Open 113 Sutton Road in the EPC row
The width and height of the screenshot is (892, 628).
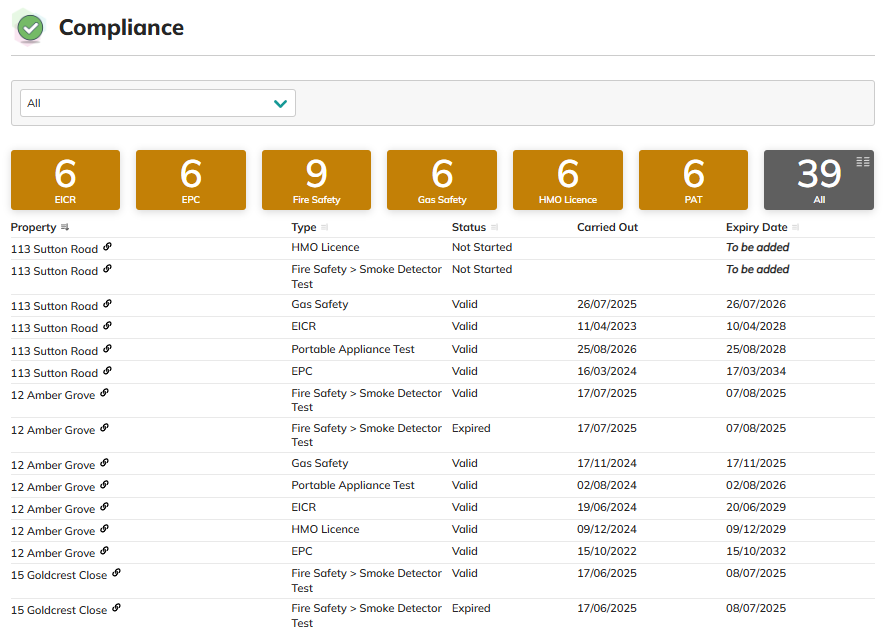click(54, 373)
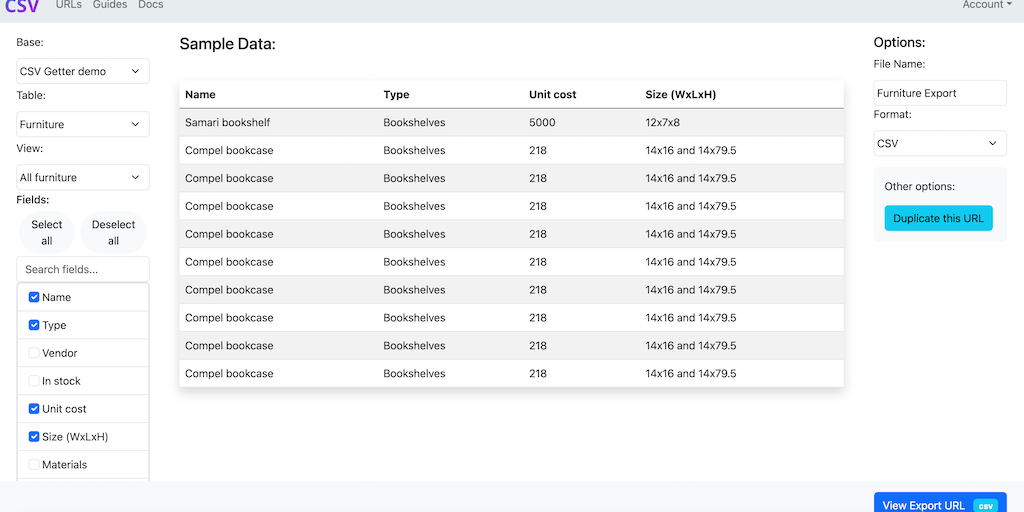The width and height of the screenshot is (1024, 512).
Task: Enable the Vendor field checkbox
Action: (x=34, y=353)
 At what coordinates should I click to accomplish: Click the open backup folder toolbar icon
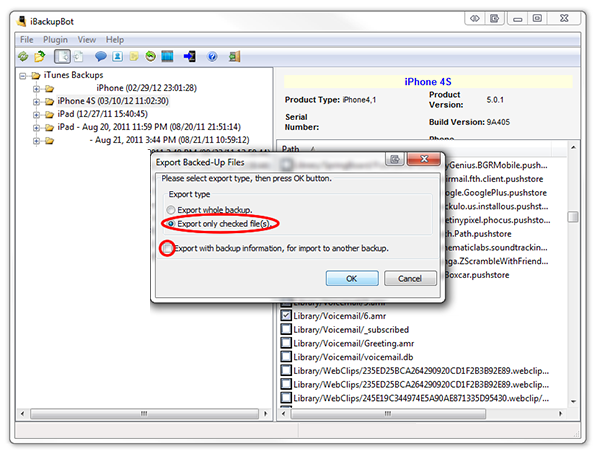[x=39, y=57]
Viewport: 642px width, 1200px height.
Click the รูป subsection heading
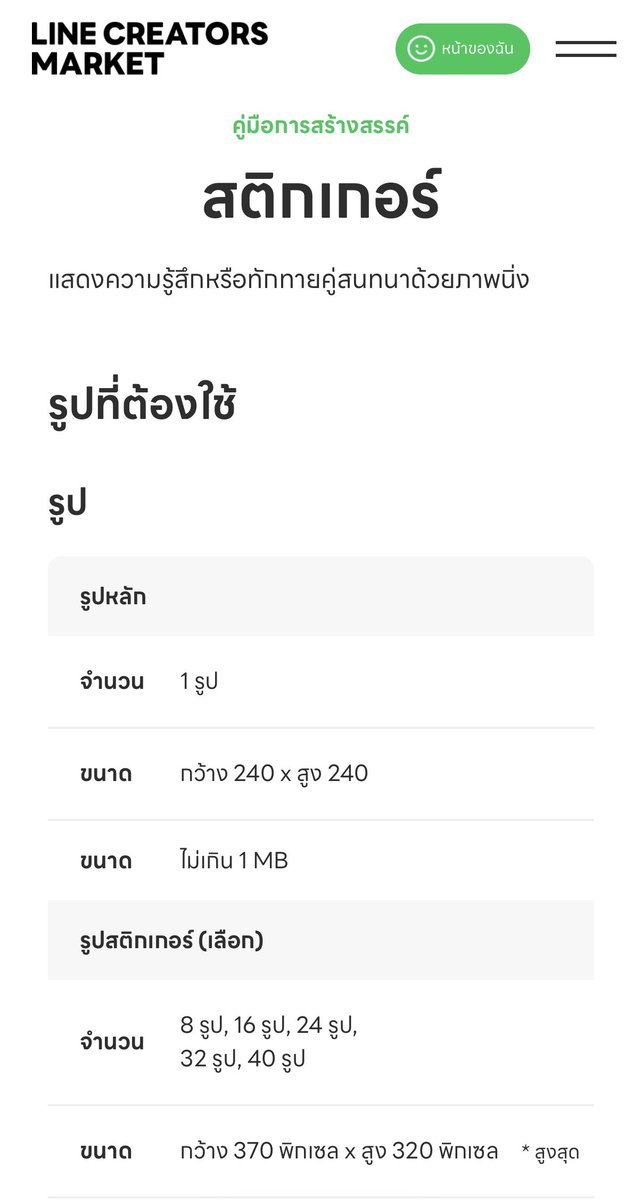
* * *
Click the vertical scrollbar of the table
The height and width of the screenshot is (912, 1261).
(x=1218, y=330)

**What you are asked to do**
Using the data above, transcribe exactly the lines between those containing "At what coordinates" and "Click the รูป subsection heading", inclusive, and leave every picture behind.

**Finished task**
 At what coordinates should I click to accomplish: Click the open backup folder toolbar icon
[x=39, y=57]
Viewport: 642px width, 1200px height.
Click the รูป subsection heading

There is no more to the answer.